All fellows were supported by an interdisciplinary supervisory team from at least two nodes of the network. Each fellow followed an Individual Skills Training Plan, with an initial assessment of the baseline level of academic and transferrable skills and yearly review of the training progress. In addition, Fellows have had access to individual coaching session, as one-to-one and group session during project meeting, and as requested through skype meeting or on-site visits.
To achieve the objective of making the RobotDoc collegium an open network, we have established the “ROBOTDOC Associate Fellows” group. This is constituted by the external researchers that have taken part in the training events, and currently includes 45 associate fellows from both EU and overseas countries (e.g. Brazil and Taiwan). Associate Fellows were encouraged to participate in the training events and also invited to the open network conferences and summer school (also through additional funding from the EUCogII Action Network).
From a scientific point of view, the work of the Fellows has already resulted in the publication and presentation of their research results in many international conferences.
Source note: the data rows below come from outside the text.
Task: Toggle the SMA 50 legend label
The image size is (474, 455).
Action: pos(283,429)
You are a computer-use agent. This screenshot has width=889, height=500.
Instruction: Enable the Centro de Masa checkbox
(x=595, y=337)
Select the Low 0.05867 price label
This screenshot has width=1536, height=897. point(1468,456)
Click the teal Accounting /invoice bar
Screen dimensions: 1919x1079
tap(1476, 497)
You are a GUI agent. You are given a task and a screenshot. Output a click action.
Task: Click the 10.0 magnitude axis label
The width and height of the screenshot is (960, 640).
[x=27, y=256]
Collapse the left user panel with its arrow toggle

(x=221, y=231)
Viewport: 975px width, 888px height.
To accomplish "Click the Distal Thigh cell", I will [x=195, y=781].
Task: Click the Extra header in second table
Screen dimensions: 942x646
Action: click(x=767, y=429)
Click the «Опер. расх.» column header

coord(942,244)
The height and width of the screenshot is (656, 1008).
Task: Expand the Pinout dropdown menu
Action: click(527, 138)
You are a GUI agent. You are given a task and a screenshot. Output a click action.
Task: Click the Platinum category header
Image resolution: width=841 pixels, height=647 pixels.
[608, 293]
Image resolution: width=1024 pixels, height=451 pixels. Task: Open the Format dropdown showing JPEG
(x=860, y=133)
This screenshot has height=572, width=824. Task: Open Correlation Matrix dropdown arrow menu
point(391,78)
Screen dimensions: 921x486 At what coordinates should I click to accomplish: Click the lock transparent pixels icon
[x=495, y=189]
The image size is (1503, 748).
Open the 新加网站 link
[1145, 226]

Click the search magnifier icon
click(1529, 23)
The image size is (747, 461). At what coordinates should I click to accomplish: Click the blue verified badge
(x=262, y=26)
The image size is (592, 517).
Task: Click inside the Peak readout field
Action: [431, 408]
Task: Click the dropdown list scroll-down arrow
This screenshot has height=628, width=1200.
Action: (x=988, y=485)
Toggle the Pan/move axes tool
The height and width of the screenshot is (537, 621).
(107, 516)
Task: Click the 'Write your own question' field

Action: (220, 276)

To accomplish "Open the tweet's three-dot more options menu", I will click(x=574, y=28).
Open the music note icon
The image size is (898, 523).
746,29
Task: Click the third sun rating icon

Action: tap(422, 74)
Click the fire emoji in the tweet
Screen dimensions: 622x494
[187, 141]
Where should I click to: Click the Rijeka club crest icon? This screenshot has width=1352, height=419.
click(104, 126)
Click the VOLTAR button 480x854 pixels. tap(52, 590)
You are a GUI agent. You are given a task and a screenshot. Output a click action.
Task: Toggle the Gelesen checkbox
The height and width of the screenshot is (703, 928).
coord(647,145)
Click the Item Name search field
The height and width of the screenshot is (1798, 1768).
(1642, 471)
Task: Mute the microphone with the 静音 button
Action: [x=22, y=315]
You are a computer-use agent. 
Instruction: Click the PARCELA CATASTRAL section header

The staff and fellows have published over 30 articles in international journals, 40 papers in conference proceedings, and further 30 conference posters. Several of these papers represent the contribution of the collaboration of Fellows from different nodes of the network. One example of the close integration of the work of interdisciplinary teams within the ROBOT-DOC nodes is the research on the computational modelling of infant data between the Uppsala Babylab and the robotics team at the Italian Institute of Technology. This resulted in the proposition of a novel hypothesis that the observed sensitivity of human neonates to eye contact may be mediated in part by sensor distribution and morphological principles. Other example are represented by the collaborations between the research teams from Plymouth and Bielefeld on several project research tasks such as motoric and contextual information in determining attention behaviours and on alignment between robots and human.
Beyond the training and scientific results, the ROBOT-DOC Fellows have also been involved in various dissemination activities outside the scientific community, including radio interviews (Radio Lola Zurich, and Jedynka Polskie radio, the biggest polish national radio station), invited talks, and featured article in national and local newspaper (e.g. Sole 24 Ore, the main financial newspaper in Italy). Finally, further recognition of the Fellows’ achievements has been the award of prizes at the main scientific conferences in the field, such as for the best poster competition at FET’11 Budapest, the best student paper at the IEEE ICDL-EpiRob Conference in Frankfurt, and the best poster award at the Computational Motor Control Workshop in Israel.